(Records drawn from a dataset)
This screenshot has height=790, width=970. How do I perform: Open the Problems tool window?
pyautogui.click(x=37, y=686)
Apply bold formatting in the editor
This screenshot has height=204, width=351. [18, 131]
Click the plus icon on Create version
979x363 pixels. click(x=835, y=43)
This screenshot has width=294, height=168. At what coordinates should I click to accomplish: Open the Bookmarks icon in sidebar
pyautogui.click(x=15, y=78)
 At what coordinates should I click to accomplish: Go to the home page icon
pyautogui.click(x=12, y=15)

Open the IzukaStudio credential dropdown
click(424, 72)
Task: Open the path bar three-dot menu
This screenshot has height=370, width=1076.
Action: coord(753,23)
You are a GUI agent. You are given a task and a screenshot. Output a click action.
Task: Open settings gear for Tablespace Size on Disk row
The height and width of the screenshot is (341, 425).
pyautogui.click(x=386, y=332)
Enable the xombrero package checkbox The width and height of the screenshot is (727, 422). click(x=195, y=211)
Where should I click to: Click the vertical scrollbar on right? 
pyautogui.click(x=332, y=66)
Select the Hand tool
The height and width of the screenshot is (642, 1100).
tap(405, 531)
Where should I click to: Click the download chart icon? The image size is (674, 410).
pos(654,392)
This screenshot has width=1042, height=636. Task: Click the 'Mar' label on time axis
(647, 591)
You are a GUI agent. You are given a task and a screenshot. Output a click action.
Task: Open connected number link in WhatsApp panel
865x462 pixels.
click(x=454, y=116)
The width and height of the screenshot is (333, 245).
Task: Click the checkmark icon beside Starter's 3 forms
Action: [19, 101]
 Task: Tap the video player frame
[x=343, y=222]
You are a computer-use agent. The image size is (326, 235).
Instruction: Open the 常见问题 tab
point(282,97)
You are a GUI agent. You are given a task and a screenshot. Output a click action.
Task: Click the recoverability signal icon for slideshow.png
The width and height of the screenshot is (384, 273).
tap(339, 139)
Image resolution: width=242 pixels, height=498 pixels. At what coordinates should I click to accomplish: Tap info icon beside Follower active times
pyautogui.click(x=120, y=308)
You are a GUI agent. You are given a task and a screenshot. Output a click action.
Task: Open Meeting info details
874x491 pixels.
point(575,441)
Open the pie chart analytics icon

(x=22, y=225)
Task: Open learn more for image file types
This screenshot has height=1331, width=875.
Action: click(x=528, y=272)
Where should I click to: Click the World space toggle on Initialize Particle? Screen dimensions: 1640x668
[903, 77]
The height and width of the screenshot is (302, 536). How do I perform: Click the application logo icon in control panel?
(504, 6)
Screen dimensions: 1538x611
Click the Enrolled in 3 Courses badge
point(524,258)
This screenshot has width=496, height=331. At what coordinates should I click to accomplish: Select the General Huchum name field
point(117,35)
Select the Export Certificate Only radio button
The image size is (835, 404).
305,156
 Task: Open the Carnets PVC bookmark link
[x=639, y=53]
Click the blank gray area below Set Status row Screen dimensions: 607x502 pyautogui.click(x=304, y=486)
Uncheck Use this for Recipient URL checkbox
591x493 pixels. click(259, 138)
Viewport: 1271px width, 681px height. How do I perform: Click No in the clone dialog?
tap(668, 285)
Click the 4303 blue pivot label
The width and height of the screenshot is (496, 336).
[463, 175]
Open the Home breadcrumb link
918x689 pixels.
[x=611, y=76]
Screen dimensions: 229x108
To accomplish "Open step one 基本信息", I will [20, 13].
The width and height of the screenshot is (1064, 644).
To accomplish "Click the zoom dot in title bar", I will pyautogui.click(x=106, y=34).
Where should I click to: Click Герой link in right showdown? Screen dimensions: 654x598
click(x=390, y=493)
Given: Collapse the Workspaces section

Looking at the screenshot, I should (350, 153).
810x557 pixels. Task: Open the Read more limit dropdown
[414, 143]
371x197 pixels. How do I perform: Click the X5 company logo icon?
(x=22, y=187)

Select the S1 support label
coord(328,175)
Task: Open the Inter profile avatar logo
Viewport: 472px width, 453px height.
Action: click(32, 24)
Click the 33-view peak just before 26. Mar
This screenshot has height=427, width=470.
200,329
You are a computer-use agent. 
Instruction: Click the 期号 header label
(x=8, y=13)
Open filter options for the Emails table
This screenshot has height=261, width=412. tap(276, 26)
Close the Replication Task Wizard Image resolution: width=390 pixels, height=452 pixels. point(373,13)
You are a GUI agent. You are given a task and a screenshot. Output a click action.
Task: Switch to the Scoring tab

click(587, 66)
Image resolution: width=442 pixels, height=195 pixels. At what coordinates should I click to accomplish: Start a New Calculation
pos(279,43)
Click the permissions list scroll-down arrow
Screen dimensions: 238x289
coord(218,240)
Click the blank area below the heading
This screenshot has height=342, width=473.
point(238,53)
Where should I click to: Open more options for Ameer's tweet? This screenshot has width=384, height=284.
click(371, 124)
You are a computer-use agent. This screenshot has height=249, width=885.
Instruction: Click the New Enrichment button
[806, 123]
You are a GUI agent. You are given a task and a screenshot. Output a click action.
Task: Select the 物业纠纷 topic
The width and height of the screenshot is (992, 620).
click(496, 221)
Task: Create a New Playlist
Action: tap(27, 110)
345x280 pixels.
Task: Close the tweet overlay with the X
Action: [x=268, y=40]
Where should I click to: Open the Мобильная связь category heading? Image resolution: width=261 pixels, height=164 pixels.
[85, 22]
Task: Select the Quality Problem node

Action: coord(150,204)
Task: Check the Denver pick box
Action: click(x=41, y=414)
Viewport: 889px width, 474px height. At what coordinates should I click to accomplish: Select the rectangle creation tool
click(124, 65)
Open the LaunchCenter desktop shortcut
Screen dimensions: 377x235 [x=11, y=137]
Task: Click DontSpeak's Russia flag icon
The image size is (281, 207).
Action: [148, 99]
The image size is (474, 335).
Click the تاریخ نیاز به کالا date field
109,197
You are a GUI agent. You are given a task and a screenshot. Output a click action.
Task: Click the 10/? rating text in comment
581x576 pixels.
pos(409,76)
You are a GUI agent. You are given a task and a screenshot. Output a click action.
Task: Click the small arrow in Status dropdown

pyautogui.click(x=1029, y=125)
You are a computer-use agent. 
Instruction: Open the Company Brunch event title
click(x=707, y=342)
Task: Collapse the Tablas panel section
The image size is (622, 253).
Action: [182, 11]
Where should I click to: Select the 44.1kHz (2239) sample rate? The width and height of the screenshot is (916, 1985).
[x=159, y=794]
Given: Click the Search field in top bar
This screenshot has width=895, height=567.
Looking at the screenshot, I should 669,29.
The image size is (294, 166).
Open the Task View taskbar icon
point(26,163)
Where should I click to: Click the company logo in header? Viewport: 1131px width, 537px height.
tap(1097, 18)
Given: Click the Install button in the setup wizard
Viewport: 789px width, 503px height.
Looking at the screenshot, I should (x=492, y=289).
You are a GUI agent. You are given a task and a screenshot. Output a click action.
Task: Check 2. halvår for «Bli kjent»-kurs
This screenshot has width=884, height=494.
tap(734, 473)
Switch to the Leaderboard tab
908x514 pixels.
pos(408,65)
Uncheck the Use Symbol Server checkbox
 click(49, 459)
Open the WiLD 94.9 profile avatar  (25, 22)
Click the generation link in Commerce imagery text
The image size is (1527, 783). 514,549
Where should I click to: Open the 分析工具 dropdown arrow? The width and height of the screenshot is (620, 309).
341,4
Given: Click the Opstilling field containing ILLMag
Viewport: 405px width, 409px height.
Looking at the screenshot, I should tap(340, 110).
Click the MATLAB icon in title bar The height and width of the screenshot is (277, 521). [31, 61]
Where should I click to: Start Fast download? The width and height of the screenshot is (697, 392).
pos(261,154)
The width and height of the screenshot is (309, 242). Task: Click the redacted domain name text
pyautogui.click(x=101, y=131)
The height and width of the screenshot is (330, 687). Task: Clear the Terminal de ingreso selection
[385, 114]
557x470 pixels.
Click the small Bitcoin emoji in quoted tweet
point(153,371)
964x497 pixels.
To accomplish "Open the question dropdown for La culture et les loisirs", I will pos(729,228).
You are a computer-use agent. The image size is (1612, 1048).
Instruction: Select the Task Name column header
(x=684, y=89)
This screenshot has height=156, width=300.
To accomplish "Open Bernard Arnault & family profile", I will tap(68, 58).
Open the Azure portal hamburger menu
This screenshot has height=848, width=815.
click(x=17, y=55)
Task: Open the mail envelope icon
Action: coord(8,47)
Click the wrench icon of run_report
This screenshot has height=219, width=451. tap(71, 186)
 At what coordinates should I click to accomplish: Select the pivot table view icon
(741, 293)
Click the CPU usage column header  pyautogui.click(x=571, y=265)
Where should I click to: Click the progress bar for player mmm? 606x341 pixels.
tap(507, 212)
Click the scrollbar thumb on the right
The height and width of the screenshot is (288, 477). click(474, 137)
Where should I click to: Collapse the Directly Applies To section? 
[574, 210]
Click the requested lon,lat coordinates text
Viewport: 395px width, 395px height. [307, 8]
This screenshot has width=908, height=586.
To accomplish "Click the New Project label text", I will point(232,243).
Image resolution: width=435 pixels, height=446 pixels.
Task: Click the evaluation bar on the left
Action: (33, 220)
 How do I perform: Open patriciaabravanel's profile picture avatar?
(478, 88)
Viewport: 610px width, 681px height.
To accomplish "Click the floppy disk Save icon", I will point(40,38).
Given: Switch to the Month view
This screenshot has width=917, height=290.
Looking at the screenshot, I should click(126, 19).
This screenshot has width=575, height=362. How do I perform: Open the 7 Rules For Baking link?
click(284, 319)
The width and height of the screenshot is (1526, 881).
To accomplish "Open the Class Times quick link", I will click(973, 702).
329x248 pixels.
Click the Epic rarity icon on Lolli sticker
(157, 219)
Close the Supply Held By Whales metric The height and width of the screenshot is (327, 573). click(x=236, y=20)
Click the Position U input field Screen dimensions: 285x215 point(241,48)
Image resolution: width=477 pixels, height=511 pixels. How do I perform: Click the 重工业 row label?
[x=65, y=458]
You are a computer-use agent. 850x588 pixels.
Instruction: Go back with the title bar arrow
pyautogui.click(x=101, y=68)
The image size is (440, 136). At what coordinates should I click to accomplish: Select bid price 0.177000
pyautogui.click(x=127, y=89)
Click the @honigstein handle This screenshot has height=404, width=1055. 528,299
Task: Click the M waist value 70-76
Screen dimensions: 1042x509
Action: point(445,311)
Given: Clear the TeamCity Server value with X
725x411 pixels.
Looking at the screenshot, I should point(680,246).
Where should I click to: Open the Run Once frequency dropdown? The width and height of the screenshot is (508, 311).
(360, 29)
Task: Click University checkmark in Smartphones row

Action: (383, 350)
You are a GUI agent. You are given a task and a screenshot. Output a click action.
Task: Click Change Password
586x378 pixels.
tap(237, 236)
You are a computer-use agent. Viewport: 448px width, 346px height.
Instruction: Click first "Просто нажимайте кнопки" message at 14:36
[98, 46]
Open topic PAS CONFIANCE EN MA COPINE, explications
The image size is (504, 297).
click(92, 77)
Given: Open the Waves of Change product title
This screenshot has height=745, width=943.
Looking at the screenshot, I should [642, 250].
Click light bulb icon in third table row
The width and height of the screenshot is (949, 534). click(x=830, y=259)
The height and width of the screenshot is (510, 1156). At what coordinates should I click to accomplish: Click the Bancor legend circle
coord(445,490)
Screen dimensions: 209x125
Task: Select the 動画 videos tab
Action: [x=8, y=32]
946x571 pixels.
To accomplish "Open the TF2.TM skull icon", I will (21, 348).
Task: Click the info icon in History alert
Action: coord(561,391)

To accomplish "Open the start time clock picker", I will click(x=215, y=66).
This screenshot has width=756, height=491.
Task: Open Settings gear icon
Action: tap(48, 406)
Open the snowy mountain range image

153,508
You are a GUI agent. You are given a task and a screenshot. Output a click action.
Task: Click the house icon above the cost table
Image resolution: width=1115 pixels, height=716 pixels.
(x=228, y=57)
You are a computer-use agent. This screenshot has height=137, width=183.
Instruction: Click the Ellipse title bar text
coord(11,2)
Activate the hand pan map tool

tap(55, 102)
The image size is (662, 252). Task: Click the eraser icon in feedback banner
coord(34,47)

TASK INSTRUCTIONS: The answer must be every line of the data that holds the word "below".

RESPONSE:
Click the blank gray area below Set Status row Screen dimensions: 607x502 pyautogui.click(x=304, y=486)
Click the blank area below the heading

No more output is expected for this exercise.